In the listing below, tally each line that contains "will". Reply with the total only.

== MATERIAL SUPPLIED ==
※
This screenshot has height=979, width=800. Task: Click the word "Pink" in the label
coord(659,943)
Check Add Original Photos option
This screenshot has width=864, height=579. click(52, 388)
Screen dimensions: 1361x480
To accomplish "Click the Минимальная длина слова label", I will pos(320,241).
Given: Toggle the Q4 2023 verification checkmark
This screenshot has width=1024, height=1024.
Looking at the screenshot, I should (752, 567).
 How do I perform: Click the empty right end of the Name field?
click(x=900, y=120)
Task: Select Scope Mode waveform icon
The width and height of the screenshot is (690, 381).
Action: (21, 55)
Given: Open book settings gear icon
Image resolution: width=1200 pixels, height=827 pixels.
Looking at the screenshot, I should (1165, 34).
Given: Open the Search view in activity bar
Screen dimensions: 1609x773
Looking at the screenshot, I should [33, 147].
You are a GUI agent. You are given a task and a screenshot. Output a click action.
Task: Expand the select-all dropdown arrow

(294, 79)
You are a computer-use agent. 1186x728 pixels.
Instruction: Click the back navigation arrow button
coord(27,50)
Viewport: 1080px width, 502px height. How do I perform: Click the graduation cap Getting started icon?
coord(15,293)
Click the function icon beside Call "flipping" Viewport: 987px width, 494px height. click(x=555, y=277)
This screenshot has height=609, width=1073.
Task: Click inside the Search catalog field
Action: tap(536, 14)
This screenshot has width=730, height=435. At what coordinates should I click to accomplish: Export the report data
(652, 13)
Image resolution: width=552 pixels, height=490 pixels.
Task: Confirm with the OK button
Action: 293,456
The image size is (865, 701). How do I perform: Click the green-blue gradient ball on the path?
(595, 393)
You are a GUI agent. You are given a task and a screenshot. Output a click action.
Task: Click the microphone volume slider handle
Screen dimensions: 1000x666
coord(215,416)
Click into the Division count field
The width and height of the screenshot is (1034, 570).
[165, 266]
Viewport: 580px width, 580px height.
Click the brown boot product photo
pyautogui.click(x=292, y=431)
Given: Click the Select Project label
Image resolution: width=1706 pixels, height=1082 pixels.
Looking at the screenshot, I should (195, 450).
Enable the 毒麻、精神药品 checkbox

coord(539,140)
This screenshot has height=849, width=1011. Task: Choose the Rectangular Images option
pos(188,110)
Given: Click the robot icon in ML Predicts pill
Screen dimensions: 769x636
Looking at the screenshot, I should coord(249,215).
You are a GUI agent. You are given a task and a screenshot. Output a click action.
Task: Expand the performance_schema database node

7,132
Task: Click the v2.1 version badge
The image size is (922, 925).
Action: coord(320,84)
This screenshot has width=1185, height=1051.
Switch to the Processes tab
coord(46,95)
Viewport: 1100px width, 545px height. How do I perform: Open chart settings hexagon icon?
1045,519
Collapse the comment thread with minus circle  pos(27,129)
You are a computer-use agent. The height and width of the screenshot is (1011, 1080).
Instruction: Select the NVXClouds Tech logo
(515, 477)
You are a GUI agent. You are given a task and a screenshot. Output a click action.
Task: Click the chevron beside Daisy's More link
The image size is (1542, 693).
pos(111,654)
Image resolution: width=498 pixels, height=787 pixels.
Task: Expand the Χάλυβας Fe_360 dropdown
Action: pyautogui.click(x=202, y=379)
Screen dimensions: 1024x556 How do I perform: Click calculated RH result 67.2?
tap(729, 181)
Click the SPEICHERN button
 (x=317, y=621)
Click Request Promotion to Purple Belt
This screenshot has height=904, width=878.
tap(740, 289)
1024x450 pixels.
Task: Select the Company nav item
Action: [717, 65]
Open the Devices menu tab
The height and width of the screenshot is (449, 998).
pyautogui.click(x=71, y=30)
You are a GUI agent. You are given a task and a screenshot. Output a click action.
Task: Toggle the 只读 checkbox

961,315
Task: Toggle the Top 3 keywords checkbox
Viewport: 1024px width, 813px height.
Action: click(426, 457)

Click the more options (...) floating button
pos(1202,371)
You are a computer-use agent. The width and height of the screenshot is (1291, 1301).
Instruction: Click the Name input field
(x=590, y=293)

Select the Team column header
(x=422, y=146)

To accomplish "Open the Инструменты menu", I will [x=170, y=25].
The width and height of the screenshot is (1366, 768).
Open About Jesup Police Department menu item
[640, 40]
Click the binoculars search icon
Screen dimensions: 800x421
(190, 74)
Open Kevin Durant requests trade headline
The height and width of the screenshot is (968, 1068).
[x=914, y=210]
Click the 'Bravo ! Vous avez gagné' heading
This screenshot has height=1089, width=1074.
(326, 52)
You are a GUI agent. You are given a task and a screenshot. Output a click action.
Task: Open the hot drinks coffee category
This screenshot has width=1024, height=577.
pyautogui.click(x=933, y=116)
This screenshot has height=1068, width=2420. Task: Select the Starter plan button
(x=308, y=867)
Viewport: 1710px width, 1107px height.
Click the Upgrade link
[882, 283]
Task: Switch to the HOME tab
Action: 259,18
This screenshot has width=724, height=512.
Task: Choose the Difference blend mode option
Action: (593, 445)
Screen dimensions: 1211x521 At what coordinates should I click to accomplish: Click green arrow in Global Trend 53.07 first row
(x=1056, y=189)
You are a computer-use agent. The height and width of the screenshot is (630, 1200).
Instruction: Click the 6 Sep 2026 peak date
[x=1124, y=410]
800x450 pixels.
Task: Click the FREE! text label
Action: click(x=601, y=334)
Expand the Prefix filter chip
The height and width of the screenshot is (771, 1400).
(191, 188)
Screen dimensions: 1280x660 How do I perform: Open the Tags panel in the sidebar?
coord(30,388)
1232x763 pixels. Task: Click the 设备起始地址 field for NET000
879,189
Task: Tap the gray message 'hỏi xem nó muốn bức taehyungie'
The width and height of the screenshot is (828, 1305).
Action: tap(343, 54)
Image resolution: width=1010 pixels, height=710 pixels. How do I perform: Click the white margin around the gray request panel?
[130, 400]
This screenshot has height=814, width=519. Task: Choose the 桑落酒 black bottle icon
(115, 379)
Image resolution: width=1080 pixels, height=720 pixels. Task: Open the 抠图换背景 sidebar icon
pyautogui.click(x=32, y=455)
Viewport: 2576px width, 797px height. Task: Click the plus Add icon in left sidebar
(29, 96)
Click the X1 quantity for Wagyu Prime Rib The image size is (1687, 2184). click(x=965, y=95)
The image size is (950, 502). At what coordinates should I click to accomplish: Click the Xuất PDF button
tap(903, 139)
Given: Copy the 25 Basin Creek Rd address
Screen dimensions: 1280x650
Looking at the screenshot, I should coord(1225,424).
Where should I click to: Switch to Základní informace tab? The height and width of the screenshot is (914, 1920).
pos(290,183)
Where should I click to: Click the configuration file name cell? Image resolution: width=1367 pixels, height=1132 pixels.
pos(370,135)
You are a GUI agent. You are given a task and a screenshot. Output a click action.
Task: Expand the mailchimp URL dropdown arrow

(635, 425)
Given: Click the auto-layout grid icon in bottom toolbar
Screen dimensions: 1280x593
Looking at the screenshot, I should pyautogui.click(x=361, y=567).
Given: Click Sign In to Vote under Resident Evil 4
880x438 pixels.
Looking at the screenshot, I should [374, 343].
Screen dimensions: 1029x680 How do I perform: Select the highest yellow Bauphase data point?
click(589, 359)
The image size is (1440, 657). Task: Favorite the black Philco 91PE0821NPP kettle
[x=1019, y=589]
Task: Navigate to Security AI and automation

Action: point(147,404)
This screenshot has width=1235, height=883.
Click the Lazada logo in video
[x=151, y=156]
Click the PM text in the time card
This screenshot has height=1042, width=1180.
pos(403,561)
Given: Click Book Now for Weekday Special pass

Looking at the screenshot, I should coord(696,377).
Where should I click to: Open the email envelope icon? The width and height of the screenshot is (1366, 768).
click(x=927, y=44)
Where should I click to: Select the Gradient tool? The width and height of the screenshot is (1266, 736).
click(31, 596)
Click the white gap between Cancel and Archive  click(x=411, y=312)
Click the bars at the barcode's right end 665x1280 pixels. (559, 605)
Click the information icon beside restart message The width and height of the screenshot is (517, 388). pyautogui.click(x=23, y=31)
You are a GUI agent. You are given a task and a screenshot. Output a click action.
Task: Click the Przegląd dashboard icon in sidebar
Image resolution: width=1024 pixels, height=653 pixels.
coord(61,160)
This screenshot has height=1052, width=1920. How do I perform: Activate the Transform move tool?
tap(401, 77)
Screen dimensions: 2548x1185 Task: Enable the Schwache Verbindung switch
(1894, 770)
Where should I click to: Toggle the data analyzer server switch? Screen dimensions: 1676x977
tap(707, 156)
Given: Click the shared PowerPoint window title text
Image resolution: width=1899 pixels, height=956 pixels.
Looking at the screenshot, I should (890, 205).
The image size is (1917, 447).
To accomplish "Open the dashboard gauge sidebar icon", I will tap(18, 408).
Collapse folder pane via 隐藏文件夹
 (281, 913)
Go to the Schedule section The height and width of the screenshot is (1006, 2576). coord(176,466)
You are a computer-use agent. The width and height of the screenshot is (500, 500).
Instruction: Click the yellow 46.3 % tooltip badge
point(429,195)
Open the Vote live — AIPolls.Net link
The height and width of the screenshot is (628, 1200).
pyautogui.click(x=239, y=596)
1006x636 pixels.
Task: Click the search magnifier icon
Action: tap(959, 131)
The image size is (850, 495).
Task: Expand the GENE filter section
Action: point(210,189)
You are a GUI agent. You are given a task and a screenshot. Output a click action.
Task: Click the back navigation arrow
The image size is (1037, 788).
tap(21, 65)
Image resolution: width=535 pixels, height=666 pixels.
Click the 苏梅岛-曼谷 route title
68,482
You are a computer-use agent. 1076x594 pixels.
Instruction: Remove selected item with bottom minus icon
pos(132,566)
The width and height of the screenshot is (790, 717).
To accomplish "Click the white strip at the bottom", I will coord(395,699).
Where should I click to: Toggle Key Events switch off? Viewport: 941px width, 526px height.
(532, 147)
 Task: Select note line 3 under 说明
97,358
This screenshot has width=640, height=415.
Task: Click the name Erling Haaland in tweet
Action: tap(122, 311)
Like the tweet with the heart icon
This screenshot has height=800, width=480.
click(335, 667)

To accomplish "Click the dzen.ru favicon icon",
※
== RESULT OF THE EXERCISE ==
4